Neste estudo prospectivo com 107 pacientes, avaliamos o escore ROE antes da cirurgia e 3 e 6 meses mais tarde, o que possibilitou resultados mais precisos sobre a satisfação.

Nossos resultados mostraram melhoria estatisticamente significativa nos escores de ROE após a rinoplastia, o que demonstra um alto índice de satisfação nessa população de pacientes. Curiosamente, a mudança nos escores ROE foi maior em pacientes com menor nível de escolaridade, o que pode ser explicado por menores expectativas pré-cirúrgicas e falta de informação e acesso à Internet. Sexo, idade, cirurgia primária versus de revisão e procedimentos nasais adicionais, tais como septoplastia, turbinoplastia ou FESS, não apresentaram diferenças significativas nos escores de ROE. É importante salientar que a técnica cirúrgica (aberta ou fechada) não tem efeito sobre o escore de ROE após a rinoplastia e mostra que o resultado da cirurgia era o mesmo, independentemente da abordagem cirúrgica usada.

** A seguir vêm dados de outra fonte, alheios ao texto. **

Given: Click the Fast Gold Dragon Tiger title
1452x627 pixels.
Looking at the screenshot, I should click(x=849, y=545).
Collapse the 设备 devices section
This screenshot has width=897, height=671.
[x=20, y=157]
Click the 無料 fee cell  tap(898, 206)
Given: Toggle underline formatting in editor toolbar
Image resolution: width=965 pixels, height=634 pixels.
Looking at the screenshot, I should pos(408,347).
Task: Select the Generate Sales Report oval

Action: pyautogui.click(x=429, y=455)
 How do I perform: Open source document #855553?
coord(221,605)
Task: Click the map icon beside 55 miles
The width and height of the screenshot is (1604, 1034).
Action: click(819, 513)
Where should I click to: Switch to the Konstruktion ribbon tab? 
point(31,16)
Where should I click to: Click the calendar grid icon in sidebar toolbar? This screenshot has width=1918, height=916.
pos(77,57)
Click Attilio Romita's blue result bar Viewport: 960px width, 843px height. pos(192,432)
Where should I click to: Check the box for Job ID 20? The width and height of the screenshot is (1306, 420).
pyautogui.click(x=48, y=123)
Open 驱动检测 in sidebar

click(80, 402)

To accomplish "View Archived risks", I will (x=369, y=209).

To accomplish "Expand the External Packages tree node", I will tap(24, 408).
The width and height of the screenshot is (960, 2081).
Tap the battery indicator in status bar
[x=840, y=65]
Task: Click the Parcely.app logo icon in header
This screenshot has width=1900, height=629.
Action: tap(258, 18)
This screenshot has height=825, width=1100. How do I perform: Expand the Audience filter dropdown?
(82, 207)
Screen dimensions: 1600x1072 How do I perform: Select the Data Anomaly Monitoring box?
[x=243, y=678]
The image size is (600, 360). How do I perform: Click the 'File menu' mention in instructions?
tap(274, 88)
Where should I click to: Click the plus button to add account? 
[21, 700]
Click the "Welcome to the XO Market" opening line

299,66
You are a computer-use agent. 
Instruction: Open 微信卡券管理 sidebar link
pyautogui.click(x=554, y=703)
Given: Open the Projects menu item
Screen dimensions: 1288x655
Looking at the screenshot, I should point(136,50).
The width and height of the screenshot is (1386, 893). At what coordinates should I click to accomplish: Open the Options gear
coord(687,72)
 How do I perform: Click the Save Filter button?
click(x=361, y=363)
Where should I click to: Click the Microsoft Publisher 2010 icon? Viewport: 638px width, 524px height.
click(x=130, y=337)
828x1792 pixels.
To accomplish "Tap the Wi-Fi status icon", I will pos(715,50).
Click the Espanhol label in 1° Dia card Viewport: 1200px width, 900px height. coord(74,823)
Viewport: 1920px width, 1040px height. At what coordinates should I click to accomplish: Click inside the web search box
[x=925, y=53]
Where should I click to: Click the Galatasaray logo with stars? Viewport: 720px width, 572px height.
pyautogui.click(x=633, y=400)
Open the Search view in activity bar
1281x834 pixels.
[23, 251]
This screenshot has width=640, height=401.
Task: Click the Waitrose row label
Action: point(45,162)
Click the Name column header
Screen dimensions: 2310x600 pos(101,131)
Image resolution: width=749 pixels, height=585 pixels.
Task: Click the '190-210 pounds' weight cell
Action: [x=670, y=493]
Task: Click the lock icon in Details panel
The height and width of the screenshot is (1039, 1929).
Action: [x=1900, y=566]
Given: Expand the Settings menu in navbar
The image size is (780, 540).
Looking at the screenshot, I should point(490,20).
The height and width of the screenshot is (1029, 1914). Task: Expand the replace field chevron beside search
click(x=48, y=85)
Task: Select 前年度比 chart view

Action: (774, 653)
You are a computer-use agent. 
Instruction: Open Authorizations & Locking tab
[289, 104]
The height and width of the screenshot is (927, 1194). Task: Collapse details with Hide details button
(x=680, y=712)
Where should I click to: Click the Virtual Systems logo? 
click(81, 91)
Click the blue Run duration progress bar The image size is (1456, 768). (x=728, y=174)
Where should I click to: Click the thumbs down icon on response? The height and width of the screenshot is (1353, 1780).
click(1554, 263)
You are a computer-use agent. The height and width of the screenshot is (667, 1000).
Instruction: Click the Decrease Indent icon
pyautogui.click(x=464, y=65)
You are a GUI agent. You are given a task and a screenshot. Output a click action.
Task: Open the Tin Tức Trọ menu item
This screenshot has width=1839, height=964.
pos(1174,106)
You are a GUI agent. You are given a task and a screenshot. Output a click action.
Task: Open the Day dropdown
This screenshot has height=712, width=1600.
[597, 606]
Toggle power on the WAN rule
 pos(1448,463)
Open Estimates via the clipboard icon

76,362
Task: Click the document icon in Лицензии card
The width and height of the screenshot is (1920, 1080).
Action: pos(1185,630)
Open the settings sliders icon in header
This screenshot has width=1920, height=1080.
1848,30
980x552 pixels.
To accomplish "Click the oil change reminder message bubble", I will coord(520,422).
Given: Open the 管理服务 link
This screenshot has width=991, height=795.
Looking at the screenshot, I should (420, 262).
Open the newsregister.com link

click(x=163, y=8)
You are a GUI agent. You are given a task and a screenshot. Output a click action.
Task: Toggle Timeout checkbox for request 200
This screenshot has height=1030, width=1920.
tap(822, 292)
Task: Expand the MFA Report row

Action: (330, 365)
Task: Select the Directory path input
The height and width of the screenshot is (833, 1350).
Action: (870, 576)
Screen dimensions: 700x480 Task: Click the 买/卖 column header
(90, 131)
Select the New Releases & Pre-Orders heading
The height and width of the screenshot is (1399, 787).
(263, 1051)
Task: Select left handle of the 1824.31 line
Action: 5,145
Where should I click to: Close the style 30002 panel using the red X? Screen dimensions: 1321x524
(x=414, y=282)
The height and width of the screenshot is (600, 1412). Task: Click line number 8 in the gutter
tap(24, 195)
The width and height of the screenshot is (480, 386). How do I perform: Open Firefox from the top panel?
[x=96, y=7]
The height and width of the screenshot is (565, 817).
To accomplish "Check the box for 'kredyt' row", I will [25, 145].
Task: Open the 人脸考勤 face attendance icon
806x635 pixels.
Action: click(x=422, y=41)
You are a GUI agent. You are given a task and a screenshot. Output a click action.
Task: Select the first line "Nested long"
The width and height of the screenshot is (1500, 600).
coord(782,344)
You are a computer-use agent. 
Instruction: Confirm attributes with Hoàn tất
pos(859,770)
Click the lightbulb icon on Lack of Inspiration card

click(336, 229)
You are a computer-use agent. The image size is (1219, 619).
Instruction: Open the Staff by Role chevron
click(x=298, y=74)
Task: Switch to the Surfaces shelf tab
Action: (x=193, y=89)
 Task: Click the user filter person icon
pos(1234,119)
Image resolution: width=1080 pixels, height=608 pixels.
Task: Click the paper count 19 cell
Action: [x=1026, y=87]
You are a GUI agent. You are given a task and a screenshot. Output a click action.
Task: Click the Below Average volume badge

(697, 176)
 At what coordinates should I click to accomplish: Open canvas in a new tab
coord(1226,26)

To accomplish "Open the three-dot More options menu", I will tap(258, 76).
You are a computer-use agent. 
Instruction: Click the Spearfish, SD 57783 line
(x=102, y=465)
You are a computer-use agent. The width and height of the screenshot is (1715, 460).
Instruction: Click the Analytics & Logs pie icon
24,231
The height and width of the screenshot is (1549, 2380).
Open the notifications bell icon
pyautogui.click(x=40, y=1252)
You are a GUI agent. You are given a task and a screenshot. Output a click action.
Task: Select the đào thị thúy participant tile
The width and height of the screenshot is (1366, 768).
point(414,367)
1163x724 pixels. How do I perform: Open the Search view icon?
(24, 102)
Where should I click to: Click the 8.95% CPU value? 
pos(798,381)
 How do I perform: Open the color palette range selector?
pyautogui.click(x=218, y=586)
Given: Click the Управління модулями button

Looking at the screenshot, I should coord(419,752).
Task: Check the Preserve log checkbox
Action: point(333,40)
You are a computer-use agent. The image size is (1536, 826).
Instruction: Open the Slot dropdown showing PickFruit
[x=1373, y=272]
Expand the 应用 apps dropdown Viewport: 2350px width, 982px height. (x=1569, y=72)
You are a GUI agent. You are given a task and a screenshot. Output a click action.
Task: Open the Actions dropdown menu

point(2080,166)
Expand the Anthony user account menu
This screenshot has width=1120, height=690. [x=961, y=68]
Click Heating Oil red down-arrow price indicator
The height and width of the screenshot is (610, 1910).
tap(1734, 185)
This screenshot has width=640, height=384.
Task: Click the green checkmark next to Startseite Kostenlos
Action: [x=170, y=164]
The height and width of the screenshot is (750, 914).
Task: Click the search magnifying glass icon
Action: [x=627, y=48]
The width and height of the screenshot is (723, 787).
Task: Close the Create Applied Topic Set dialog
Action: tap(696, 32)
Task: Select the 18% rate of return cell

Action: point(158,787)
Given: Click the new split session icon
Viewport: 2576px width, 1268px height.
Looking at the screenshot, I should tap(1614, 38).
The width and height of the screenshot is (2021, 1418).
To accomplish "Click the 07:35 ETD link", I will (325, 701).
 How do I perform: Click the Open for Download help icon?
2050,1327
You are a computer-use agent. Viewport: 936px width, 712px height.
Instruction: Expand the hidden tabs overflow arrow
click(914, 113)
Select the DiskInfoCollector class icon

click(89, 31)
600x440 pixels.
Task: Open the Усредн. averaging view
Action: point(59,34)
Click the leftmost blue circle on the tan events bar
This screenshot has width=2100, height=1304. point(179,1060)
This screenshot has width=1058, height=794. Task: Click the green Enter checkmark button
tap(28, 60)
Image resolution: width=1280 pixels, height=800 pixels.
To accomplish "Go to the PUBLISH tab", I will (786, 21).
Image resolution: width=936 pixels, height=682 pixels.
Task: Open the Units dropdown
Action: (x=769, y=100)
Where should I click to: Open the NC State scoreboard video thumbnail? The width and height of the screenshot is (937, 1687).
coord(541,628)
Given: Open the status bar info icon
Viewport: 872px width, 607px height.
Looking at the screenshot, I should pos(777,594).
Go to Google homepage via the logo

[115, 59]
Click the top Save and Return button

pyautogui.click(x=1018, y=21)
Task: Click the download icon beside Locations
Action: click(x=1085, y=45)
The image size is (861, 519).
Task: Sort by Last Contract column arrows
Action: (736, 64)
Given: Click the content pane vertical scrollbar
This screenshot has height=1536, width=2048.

Em nosso estudo, o escore médio pré-operatório de ROE foi de 32,78 e a melhoria média foi de 49,03 após a cirurgia. Esses números alinham-se com os relatados por Alsarraf et al., que encontraram um escore médio pré-operatório de 38,8 e uma melhoria média de 44,5.8 Apesar da melhoria significativa nos escores de ROE na nossa população, apenas 72,9% definitivamente escolheriam submeter-se ao mesmo processo novamente.

Este estudo concentrou-se na população de pacientes de um hospital público, onde a rinoplastia é feita em associação com outros procedimentos nasais e os médicos que fazem consultas pré-operatórias são mais ou menos experientes nesses campos. Essa pode ser a razão para 12% dos pacientes que responderam não ou um pouco não terem uma compreensão clara da explicação do cirurgião sobre a cirurgia estética proposta. Idealmente, todos os pacientes deveriam ser esclarecidos sobre isso.

Em nossa amostra havia 51 homens e 56 mulheres, o que mostra que os homens estão cada vez mais preocupados com sua aparência física.

Estudos prospectivos são realmente importantes, pois possibilitam escolher bons candidatos para a cirurgia e avaliar os resultados do procedimento objetivamente.

Este estudo foi feito em um serviço de otorrinolaringologia de um hospital público central composto por especialistas seniores e residentes. Uma limitação do estudo foi o fato de a rinoplastia ser feita por diferentes cirurgiões com diferentes níveis de experiência na área estética. Portanto, tanto as expectativas criadas na consulta pré-operatória como a pesquisa de satisfação pós-operatória podem ser afetadas por essas condições.

Conclusões

O questionário ROE é uma ferramenta útil para avaliar os desfechos da cirurgia de rinoplastia. A satisfação dos nossos pacientes aos 3 e 6 meses melhorou significativamente após a rinoplastia. O tipo de abordagem cirúrgica e os procedimentos nasais não tiveram qualquer influência sobre os índices de satisfação pós-operatórios. No entanto, os pacientes com menor escolaridade estavam mais satisfeitos com o procedimento.

A cirurgia de rinoplastia melhorou significativamente a qualidade de vida do paciente quanto à função e ao aspecto do nariz.